Howard stressed that the pain of the current downturn is not being felt by big businesses alone but is constraining economic activity on Main Street and in small town America.

Philip Hoffman, a third-generation custom builder just west of New Orleans, said he has seen his business plunge. “Suddenly, the phones stopped ringing in the middle of 2006,” he said, “and they haven’t started ringing since.” Since then he and his wife have closed on just six houses “and we have gone through all of our family savings in the last 22 months,” he said.

Prior to the housing bust, Hoffman’s sales were averaging 15 to 18 homes annually, with gross revenue of $5 million to $7 million. “In 2005, we had six employees, we were rocking along pretty good and we thought we were on top of the world with our small family-owned business,” he said. Today, the company has no employees. The last worker to receive a pink slip was Hoffman’s own son, who got the bad news when he returned from his honeymoon in April.

Hoffman reported that construction remains stable in the city itself, which is still recovering from the devastation left by Hurricane Katrina more than three years ago. But in suburban parishes outside of New Orleans, building permits are down as much as 75%. “Guys who have been in business for 30 to 40 years are just walking away and locking their doors,” he said.

Homes are being built in today’s market in Louisiana almost entirely on a pre-sold basis, he said, and pent-up demand for housing is growing. “People want to move into a new home,” he said, “but they can’t sell the existing home because the people coming through can’t get financing because the financing is so tight.”

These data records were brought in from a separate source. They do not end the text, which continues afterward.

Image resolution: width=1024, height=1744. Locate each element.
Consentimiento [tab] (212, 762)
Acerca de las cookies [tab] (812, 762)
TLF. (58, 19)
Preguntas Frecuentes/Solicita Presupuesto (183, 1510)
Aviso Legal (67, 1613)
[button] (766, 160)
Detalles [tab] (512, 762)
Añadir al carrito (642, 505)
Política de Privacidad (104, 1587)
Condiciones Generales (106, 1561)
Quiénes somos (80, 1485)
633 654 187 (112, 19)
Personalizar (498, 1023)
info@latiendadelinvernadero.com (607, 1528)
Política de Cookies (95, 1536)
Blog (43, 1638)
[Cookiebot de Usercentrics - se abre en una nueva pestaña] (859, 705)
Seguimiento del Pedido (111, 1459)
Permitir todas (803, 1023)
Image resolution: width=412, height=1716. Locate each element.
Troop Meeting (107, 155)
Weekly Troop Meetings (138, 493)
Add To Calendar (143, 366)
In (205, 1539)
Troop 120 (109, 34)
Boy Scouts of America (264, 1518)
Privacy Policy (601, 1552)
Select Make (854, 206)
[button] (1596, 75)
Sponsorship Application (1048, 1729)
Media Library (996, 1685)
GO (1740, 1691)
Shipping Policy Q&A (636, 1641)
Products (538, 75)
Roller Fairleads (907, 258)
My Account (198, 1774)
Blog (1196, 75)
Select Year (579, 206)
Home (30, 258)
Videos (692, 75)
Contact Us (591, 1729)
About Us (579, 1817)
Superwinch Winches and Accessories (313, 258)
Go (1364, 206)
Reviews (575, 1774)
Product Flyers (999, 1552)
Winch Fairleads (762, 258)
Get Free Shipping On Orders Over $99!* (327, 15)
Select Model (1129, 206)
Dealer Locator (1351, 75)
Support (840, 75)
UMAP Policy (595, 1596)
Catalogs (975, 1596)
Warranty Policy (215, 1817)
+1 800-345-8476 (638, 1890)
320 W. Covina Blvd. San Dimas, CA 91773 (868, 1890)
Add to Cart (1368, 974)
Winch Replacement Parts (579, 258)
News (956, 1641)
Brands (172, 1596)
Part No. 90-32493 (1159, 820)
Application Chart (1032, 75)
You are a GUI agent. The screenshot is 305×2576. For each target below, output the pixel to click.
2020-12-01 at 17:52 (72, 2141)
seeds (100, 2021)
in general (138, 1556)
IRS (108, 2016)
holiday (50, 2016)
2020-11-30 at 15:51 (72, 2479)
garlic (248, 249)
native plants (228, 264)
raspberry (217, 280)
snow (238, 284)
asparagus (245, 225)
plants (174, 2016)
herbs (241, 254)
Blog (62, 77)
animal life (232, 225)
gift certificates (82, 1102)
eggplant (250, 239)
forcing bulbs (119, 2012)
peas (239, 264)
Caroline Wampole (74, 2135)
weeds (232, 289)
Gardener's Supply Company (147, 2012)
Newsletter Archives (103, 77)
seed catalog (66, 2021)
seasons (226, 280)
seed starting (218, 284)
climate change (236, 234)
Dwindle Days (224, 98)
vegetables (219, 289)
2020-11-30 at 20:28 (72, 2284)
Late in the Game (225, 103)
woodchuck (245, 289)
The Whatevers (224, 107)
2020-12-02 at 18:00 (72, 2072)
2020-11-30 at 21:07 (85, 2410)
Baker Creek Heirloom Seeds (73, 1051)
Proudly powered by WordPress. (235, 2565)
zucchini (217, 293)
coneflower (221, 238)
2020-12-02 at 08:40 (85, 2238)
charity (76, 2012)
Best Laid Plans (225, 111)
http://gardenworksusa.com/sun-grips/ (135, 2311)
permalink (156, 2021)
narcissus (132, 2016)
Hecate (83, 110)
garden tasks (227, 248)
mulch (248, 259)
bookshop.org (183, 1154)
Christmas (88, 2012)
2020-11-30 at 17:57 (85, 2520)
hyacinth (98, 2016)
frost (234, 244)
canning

Building suppliers and manufacturers have been hammered by the housing recession, as well. Patrick Abercrombie, of Lowe’s Cabinet and Lighting Gallery in Cleveland, Tenn., said that his business volume is down 31% from 2006 and 60% below the company’s three-year projection. He has reduced his staff by 43%; it has dwindled to eight employees.

The economy of the whole area — which has a population of 93,550 just east of Chattanooga and relies to a significant extent on tourism — “is really, really down,” said Abercrombie.

Abercrombie said the base of his business has shifted from single-family to multifamily housing, where he is earning a lower profit margin, “and we have had to really expand the delivery area.” The lagging market is “eating into the cash we have,” he said.

If the housing downturn continues much longer, it will overcorrect on the up side, encouraging “a ton of subpar builders to come on board to make money,” he warned. “They will get a permit pulled and build a substandard house that’s unacceptable. There aren’t enough contractors to go around at that point,” he said.